Afterward Barbara undressed and washed herself in the courtyard trough. Not all the girls were so finicky, but she was a Whitley and had appearances to keep up. She regarded her face complacently in the water. The Minos-light distorted colors, ruddy hair and long green eyes became something else, but the freckled snub nose and the wide mouth and the small square chin were more pleasing than . . . oh, than that Dyckman build, supposed to be so female. The Dyckmans were just sloppy. Barbara hugged her own wide shoulders, ran hands over firm young breasts, down supple flanks and legs. She wasn't too thin, she reassured herself a little anxiously. Except around the high cheekbones, she hadn't an angle which wasn't properly rounded off. She shivered as the wind dried her skin, picked up her clothes and departed.
The dying hearthfire within the barrack led her to her place. She threaded a way between long-limbed forms sprawled on straw ticks, hung her harness on its peg and stowed her weapons in their chest, trying to be quiet. But Whitleys were light sleepers, and her cousin Valeria woke up.
"Oh, it's you. Two left feet as always," snarled Valeria, "and each one bigger than the other. Where did you park your fat rump all day?"
Barbara looked at the face which mirrored her own. They were the only Whitleys in Freetoon, their mothers and aunts died in the Greendale ambush fifteen years ago, and they should have been as close as cousins normally were. But theirs was a trigger-tempered breed, and when a new wing leader corporal was required, the sacred dice had chosen Barbara. Valeria could not forgive that.
"I took my two left feet and my fat rump—if you must describe yourself that way—into the valley and captured a Monster in a star ship," said Barbara sweetly. "Good night." She lay down on her pallet and closed her eyes.
But not long. Bee had not even risen when there was a clank of metal in the doorway and Ginny Latvala of the Udall bodyguard shouted: "Up, Corporal Maiden Barbara Whitley! You're wanted at the Big House."
"Do you have to wake everyone else on that account?" snapped Valeria, but not very loud. The entire company had been roused, and Captain Kim Trevor was a martinet.
Barbara got to her feet, feeling her heart knock. Yesterday seemed somehow unreal, like a wild dream . . .
Ginny leaned on her spear, waiting. "The Old Udall is pretty mad at you, dear," she confided. "We may have all sorts of trouble coming because you roped that Monster. Suppose it gets angry? Suppose it has friends?" The Latvalas were slim blonde girls, handy with a javelin and so made hereditary guards in most towns. They were pleasant enough, but inclined to snobbishness.

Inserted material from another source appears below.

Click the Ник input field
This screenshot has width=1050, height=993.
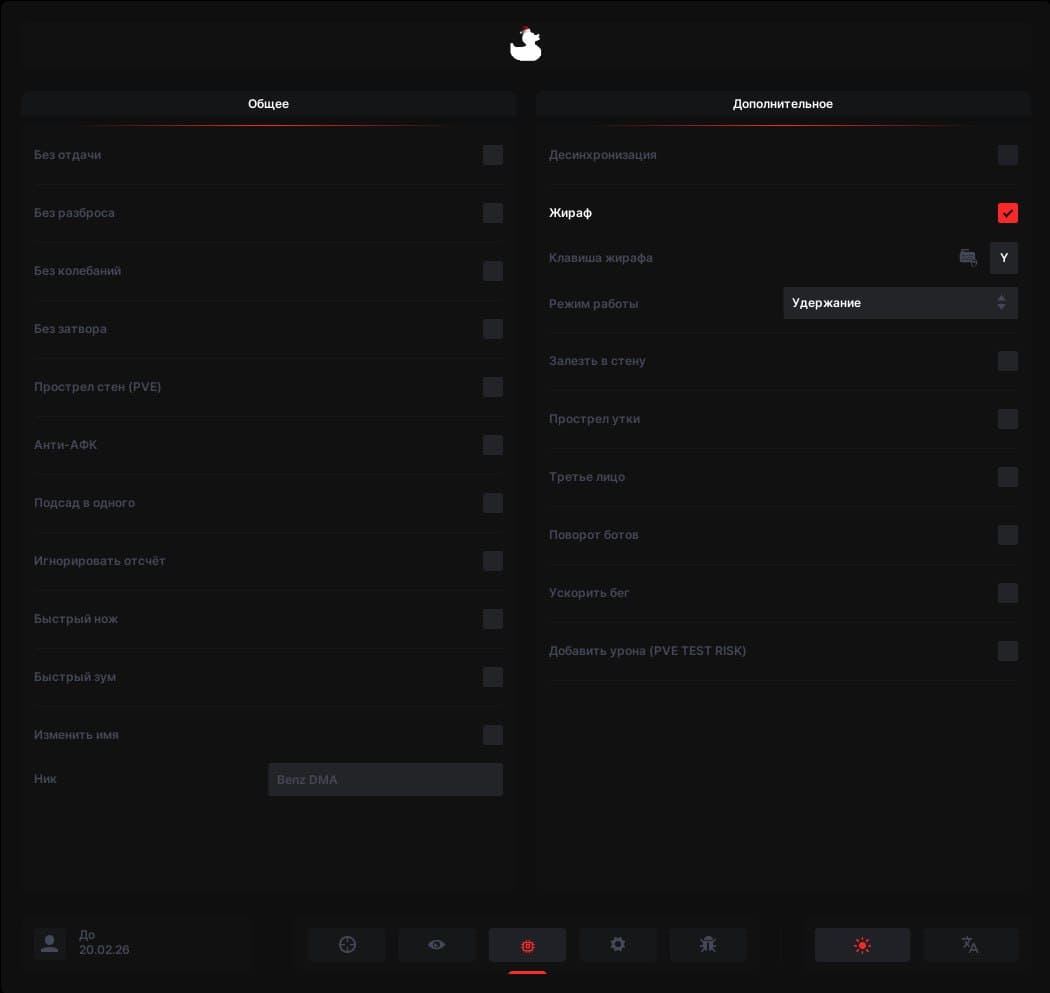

"I have my rights," said Barbara huffily. "All the scouts got their orders before witnesses, and I was never ordered not to lasso a Monster."

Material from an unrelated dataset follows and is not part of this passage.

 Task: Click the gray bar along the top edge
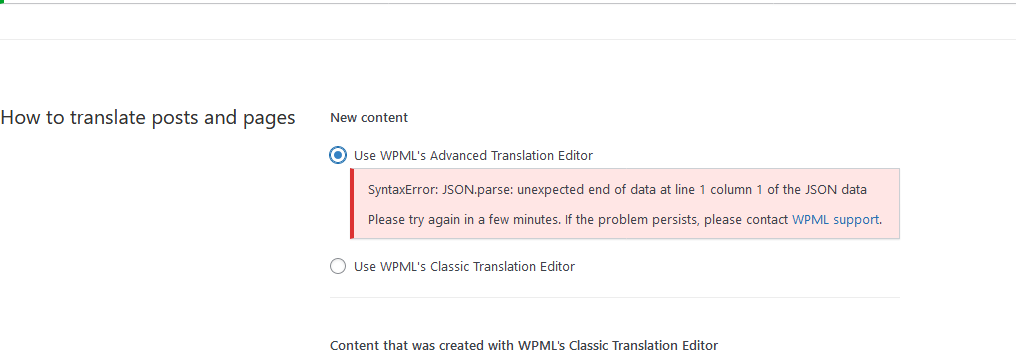(x=508, y=3)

She let the barrack buzz around her while she dressed for the occasion: a short white skirt, an embroidered green cloak, sandals, and dagger. Nobody outside the Big House, except the few troopers she had met who helped her bring the Monster home, knew what had happened. Yet! Barbara and Ginny agreed silently that it would be good for their souls to wonder a while.
The air was still cold and the fields below the town white with mist when she came out. A pale rosy light lifted above the eastern Ridge, and Minos was waning. The moon Theseus was a wan red sickle caught in the sunrise.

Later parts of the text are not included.